## [Selected passage]
- - - - - - -

Assigning blame (philosophical explorations)--LONG
lupinesque
aiz24 at hotmail.com
Thu Jan 17 21:32:11 UTC 2002
Cindy responded more clearly and a heck of a lot more concisely to
one bit I was trying to sort out. Also, to do this properly we'd
really have to distinguish between one-on-one conflicts (who is more
to blame for the conflict between A and B--A or B?) and third-party
conflicts (who is more to blame for hurting C--A or B?). However,
with this and myself undistinguished, I dive in.
Luke promised:
>Here's where I get unwaveringly idealistic.
Oh goody!
I wrote:
> But the question of who is *more* at fault is still valid, and IMO,
> potentially important in resolving our conflict.
I knew I needed to explain what I meant. Unerringly, Luke questioned:
>Why is it potentially important in resolving the conflict?
<snip>
>You see, I often wonder if the reason we have this notion of
>comparative morality, or specifically in this case comparative
>blame, is primarily out of an effort to rationalize our own actions.
Often, yes. Well warned.
>We want to acknowledge that one person is more at fault so that we
>can say that what we did is "not as bad", because what they did
>was "worse". (There is an opposite situation here that Amy, if I
>know her, is probably just dying to point out. Don't worry, I will
>come to this later.)
LOL! Yes, apparently you do know me!But my thinking was not so much
about whether one is going to try to forgive someone else or oneself,
nor about reconciliation at all. As a practical matter one will
probably not want to focus on who is more to blame, in most
conflicts. And if one is concerned about forgiveness first and
foremost, then this matters not at all. But if one is concerned with
discerning the truth, and I will even venture to say, with justice,
one may have to make these distinctions.
For example, in the case that started us off on this topic--Fudge,
Snape, and McGonagall with the Dementor-a man has been worse than
murdered. I am as far from a law-and-order type as you're likely to
find, but I think determining whose fault this is matters. The
Dementor is more to blame than Fudge, McGonagall or Snape (I am
assuming that Fudge didn't actually order it to Kiss Crouch but that
it acted on its own). The fact that four, uh, "people" were all in
some measure to blame, in that there was *something they could have
done* to prevent it, does not make them all equally to blame.
Blaming the Dementor more than Fudge doesn't make what Fudge did
okay. Blaming Fudge more than Snape or McGonagall doesn't make what
Snape and McGonagall did okay. Each person's actions must be judged
on their own merits; the "pie" of blame may add up to 100% of 150% or
0% (we all know those frustrating situations where there really is no
one to blame; we cast around angrily for the cause of our suffering
and find no one behind it; of course, one can always blame God, and
people frequently do). But as a simple point of fact, once we have
done this judging, we come up with different amounts of blame.

- - - - - - -

## [Material provided]
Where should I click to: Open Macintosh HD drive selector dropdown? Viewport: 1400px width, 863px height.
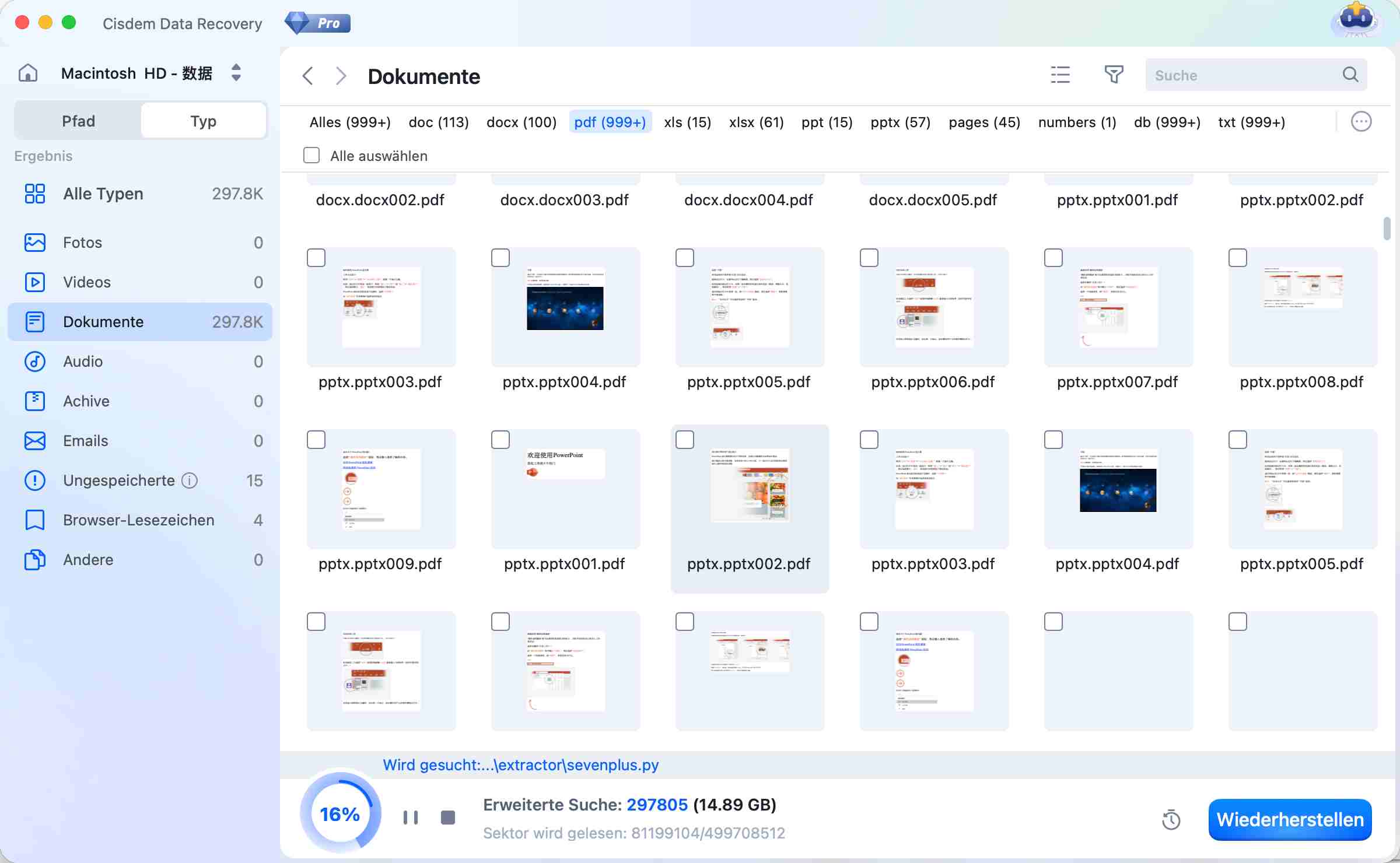point(236,73)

- - - - - - -

Do the following statements agree with the post on assigning blame above? Answer yes or no for each, and quote the deciding words from the post. (a) The writer assumes that Fudge ordered the Dementor to Kiss Crouch. (b) The writer holds the Dementor more to blame than Fudge, McGonagall or Snape. (c) The writer is a law-and-order type.

(a) No: "I am assuming that Fudge didn't actually order it to Kiss Crouch but that it acted on its own"
(b) Yes: "The Dementor is more to blame than Fudge, McGonagall or Snape"
(c) No: "I am as far from a law-and-order type as you're likely to find"